GREELEY, Colo. — As now-62-year-old Don Carson lay paralyzed on a ventilator from a COVID-19 infection that left him in the hospital for weeks, his family grappled with the type of decision that no one ever wants to ever make.
Doctors had said his oxygen was declining, and his family had been asked if they would remove the machine that was keeping him alive.
“It was either his organs might just stop, or we might collapse his lungs … and so the doctor basically said ‘I think you guys should come in and say goodbye,’” Carson’s daughter Christy Taylor said. “We came home and talked about it, and decided we wanted him to pass peacefully, and we would pursue taking him off the ventilator the next day.
“And my mom just kept saying ‘I don’t want to play God. I don’t want to play God. I need more time.’ So, we didn't do it that day and waited overnight – expecting to be called that he passed away.”
Instead, Don Carson kept fighting.
Now, he back to his job as an accountant and going to outpatient therapy twice a keep.
Surviving COVID-19 wasn't always a guarantee.
Carson realized something was wrong on Oct. 22. He said he was winterizing his sprinkler system when he started was getting out of breath. Taylor, who is a labor and delivery nurse at Longmont United Hospital, said to take him to the emergency room after his oxygen levels proved to be extremely low.
“I remember it coming back saying I was [COVID-19] positive,” Carson said. “And pretty much at that point, I don’t remember anything.”
The next morning, he was sent to the ICU at UCHealth in Greeley.
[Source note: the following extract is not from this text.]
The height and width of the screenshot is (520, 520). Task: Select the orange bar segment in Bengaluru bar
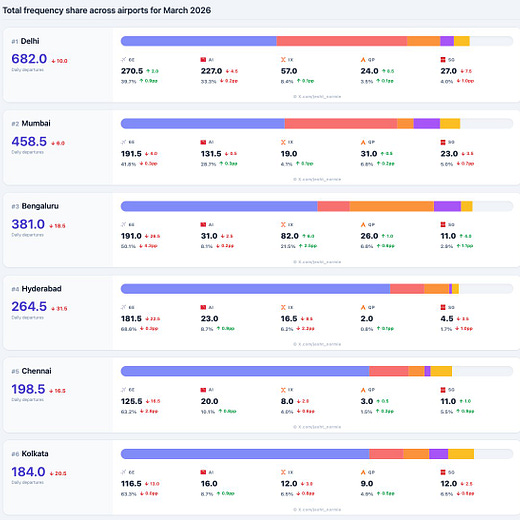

By that afternoon, he was on a ventilator, and would remain on one for weeks, while his family relied on updates from the doctors and nurses who were working around the clock to keep Carson alive.
“That was really the last communication we had with him,” Janice Carson, Don’s wife of 38 years, said. “From that point forward, it was everything through the nurses who were our lifeline and the doctors, and it was a rollercoaster.”
Carson said he doesn’t remember anything until six and a half weeks after he first entered the hospital, when he woke up with a tube in his neck at a long-term acute care hospital.
He later learned that at one point, his heart had stopped.
“It was really hard to hear the nurses say he’s critical, we don’t know if he’s going to pull through this,” Janice Carson said. “That was a word I got really tired of hearing. I didn’t want to hear that word ever again.”
Don Carson’s family said they began planning his funeral. Christy Taylor worried that her 7-month-old daughter would never get to know her grandfather.
But through it all, the family said they were inspired by stories of other COVID-19 patients who pulled through.
“It was just hard for me to think that this was the end, and this was how it was going to end for us,” Janice Carson said.
When he was released to the acute care facility, Don Carson had to relearn how to walk and eat on his own. Months later, he’s on a road to recovery from a virus that was difficult for him and his family to comprehend.
“You heard of COVID, you knew, but all I thought was you’re going to get a little sick,” Don Carson said. “I never expected to have to go through what I went through. It was just a shock to me.”
As he continues to recover, his family is thankful that for something that felt mundane months ago: that he continues to wake up every morning.
"I’ve thought about that many times, but he is kind of a miracle of God," Janice Carson said.